Askenasy - Cannibalism Cover

Cannibalism

From Sacrifice to Survival

Hans Askenasy, Ph.D.

Prometheus, 1994, 233 pp, postscript, further readings, endnotes, bibliography, index, ISBN 0-87975-906-2. Counter page views.

From the Book

When Christopher Columbus first landed on the Bahamas, he was apparently shocked to discover that the native Carib Indians ate all their male prisoners of war. The admiral himself ventured no farther than into one of the Carib houses, where he saw a number of skulls hung from the ceiling, and some baskets full of what he presumed to be men's bones. He called them caribales, which came to be pronounced canibales, thus giving their name both to the Caribbean Sea and to the custom of eating human flesh.
In 1865 a burglar in East Prussia killed a maidservant and cut flesh from her body in order to make a candle for use in later acts of theft. After being caught in another burglary, he confessed that he ate a part of the corpse of his first victim "in order to appease his conscience".
One twenty-year-old survivor [of the Andes plane crash] wrote: "One thing which will seem incredible to you - it seems unbelievable to me - is that today we started to cut up the dead in order to eat them. There is nothing else to do. I prayed to God from the bottom of my heart that the day would never come, but it has and we have to face it with courage and faith".

About the Book

Cannibalism (or anthropophagy), defined as "the eating of human flesh by human beings" has often been called the last taboo. The very word "cannibalism" conjures up images of savages stewing missionaries in pots or shipwrecked sailors doomed to devour the bodies of their dead mates. However, the true picture is not that extreme - or that simple.

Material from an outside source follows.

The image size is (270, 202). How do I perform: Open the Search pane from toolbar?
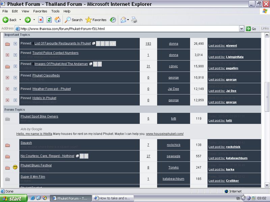[74, 20]
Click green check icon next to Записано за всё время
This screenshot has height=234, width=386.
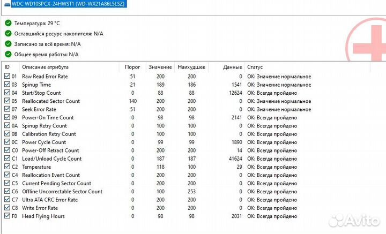[8, 44]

In Cannibalism: From Sacrifice to Survival, psychologist Hans Askenasy has put together the first comprehensive history of a subject combining violence, horror and exotic customs. In Part One of his study, Dr. Askenasy gives a historical and geographic overview of humankind's practice of and attitudes toward cannibalism. Here he cites several examples of cultural anthropophagy - from Homo erectus, to the Aztecs, to possible cannibalistic practices among certain primitive tribes of New Guinea, East Africa and Brazil - and also points to documented examples of simian cannibalism among East African chimpanzees.

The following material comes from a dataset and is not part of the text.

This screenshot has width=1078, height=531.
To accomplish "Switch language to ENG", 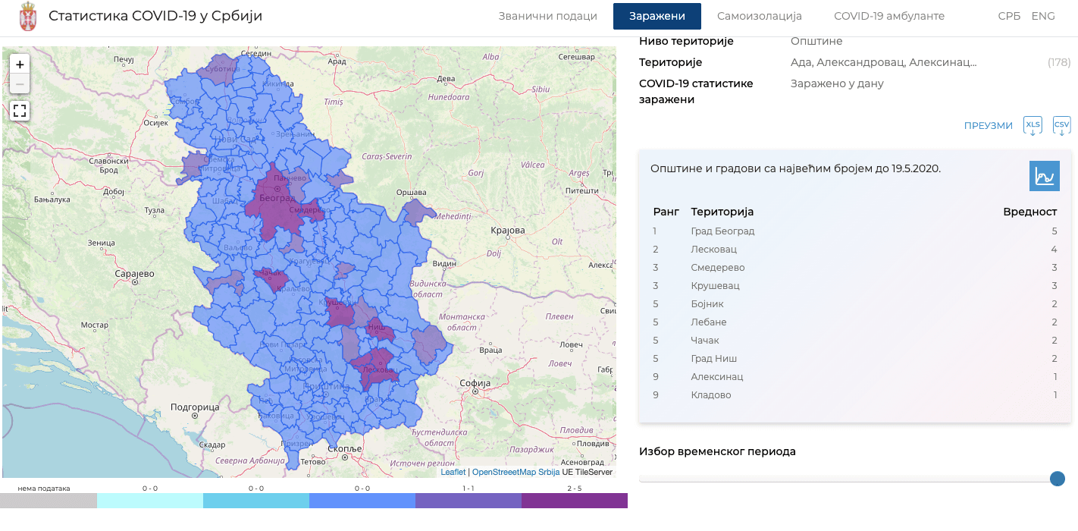I will (x=1042, y=16).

Part Two discusses motivational factors for cannibalism, including famines (natural and man-made), survival in extreme situations, magic, ritual and madness. Among the people and events covered are the siege of Leningrad by the Nazis; the wreckage of the frigate Medusa; the Donner Party; the notorious nineteenth-century "Colorado Man-Eater", Alfred Packer; the Andes plane crash of 1972; Elizabeth Báthory (b. 1560), the "Vampire Lady of the Carpathians"; and Georg Haarmann, who ground up his victims and sold them as potted meat.

In Part Three, "Cannibalism in Culture and Society", Askenasy addresses our continuing fascination with cannibals, man-eating witches, werewolves and vampires in literature, myth and the media, ranging from Francis Ford Coppola's film version of Bram Stoker's Dracula and Anne Rice's Vampire Chronicles to the bizarre, blood-curdling events surrounding the cases of Issei Sagawa, Jeffrey Dahmer and the Russian schoolteacher-turned-torturer, Andrei Romanovich Chikatilo. Askenasy suggests that cannibalism's allure may be partly atavistic; that is, it may be a primitive instinct reaching back to our earliest ancestors, thus making it of primal emotional and intellectual interest. Moreover, in a society increasingly preoccupied with violence and lurid exposés of celebrities' private lives, cannibalism may indeed be one of the last taboos left to explore.

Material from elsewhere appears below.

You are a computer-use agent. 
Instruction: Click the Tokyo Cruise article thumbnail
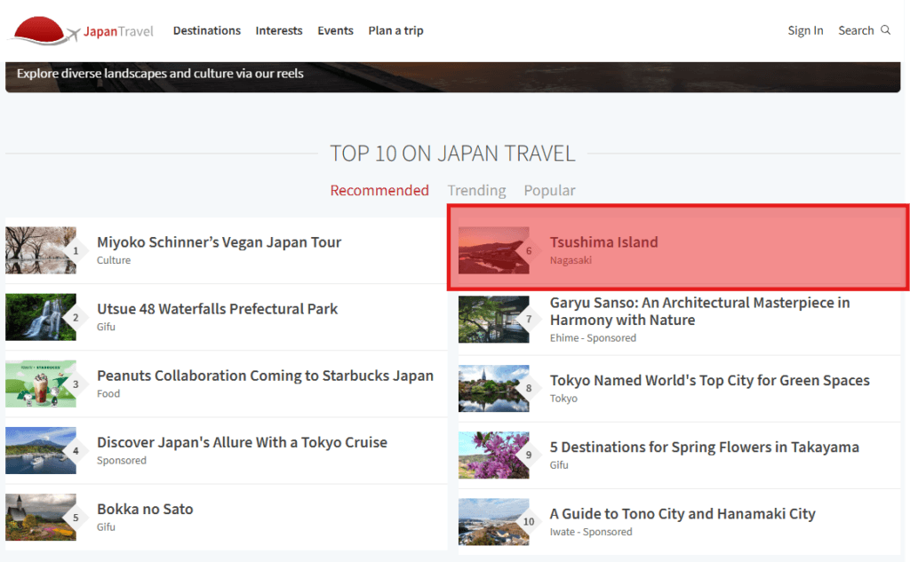tap(41, 450)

Written in a lucid, accessible style, Cannibalism: From Sacrifice to Survival is an absorbing examination of an aspect of human behavior that has been too often shrouded in mystery.

About the Author

Hans Askenasy, Ph.D. (Laguna Beach, California), is a forensic clinical psychologist. He has authored many articles and books, including Are We All Nazis? and the critically acclaimed Hitler's Secrets.